Based in Toronto, Robert Palter is a senior partner at McKinsey & Company and co-head of McKinsey’s real estate practice. McKinsey is an international management consulting firm for business, government, non-governmental organizations and others, and conducts extensive housing research.

Palter says census data doesn’t paint the full picture. For example, in Toronto, private dwellings grew by 7% and population by 4.6%. If the accommodation is for groups of people, this may be sufficient, but not for single-person households, which are on the increase. There is a need for more information on persons per household and type of housing under construction.

“Let us remember that the denominator of the population is twice the denominator of the houses. If you think the vast majority of those people we added were one-person households, there weren’t enough houses. If you look at it and say, “no, the vast majority of the people we added came in families of four or five, and they all lived in one house,” you would say, “yes, maybe we we added enough houses”. ”

Mr. Palter says the increase in housing construction alone cannot lower prices because of the higher and better land use. Whether it is a house or an apartment building, the buyer pays the price as well as the cost to renovate or build new. The building will be “priced to the max” for what is most profitable, and that is the challenge.

“I may be in the minority here, but I’m not entirely convinced that just a significant increase in supply will lead to significant moderation in prices, because… with the exception of derelict parts of towns, real estate is valued to its highest and best use,” Mr. Palter said.

“Here is an analogy: in the United States, there are all these ghost shopping centers, on the outskirts of cities. And most of the retailers have gone bankrupt and the owners are losing money. People keep asking, ‘why aren’t they being refurbished?’ Because when they were built, it [mall] was the most valuable use of that land in that space, and any deal the landlord gets for that mall is less than what that building is worth today.

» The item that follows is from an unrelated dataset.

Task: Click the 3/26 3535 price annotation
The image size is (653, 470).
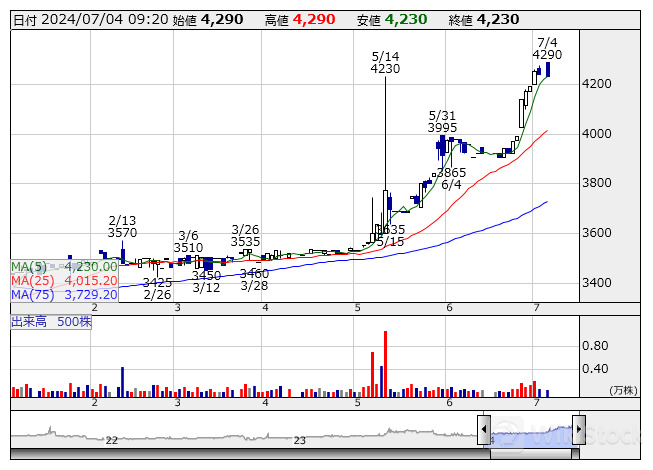Action: [x=245, y=235]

What does it take to strike a balance between building market rates and helping those at the bottom of the income scale?

“I don’t believe you can make all the pieces fit together economically without causing some kind of distortion somewhere, because for that to work there has to be some kind of subsidy. If you take a purely libertarian view of the problem, there would be no subsidies or government intervention, and all you would have would be insanely expensive condominiums and super high-end retail businesses. And that doesn’t make for a very interesting, inclusive and sustainable city.

“If you go to the other extreme, very regulated, very subsidized, you run the risk of a hodgepodge of poorly developed real estate, almost uninteresting because the developer is doing his best to make money but also responding to regulatory needs… That’s not great either. So the question is, ‘How do you find common ground on this one?’